Records for the exercise
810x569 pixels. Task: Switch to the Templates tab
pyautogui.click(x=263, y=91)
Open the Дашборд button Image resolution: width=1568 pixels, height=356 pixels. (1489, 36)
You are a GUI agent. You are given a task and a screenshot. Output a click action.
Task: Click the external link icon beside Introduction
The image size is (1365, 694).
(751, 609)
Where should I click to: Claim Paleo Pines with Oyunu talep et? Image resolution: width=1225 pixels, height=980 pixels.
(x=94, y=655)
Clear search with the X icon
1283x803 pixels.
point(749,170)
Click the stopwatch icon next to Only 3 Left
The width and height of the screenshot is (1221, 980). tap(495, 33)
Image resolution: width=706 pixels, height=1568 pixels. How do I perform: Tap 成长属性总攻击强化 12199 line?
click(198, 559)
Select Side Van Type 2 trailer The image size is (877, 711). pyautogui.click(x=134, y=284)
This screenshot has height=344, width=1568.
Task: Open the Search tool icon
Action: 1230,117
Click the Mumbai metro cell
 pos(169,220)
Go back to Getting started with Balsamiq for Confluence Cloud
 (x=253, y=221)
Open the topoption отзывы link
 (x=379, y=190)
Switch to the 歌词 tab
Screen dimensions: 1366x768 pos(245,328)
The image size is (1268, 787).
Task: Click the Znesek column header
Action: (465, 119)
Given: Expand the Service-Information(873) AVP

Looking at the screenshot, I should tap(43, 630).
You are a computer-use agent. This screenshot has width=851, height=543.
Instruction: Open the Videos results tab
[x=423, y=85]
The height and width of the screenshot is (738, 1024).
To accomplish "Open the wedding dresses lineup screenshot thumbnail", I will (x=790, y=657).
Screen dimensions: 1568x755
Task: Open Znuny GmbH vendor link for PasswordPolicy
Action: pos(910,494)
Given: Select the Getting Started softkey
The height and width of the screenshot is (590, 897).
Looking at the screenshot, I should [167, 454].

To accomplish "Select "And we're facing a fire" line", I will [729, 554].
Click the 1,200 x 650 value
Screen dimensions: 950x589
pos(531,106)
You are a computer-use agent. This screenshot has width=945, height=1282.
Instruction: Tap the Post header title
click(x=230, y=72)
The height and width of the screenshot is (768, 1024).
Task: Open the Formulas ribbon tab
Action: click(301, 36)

The problem
How many lines in the items above contain the word "Switch"? Reply with the number alone.

Full response
2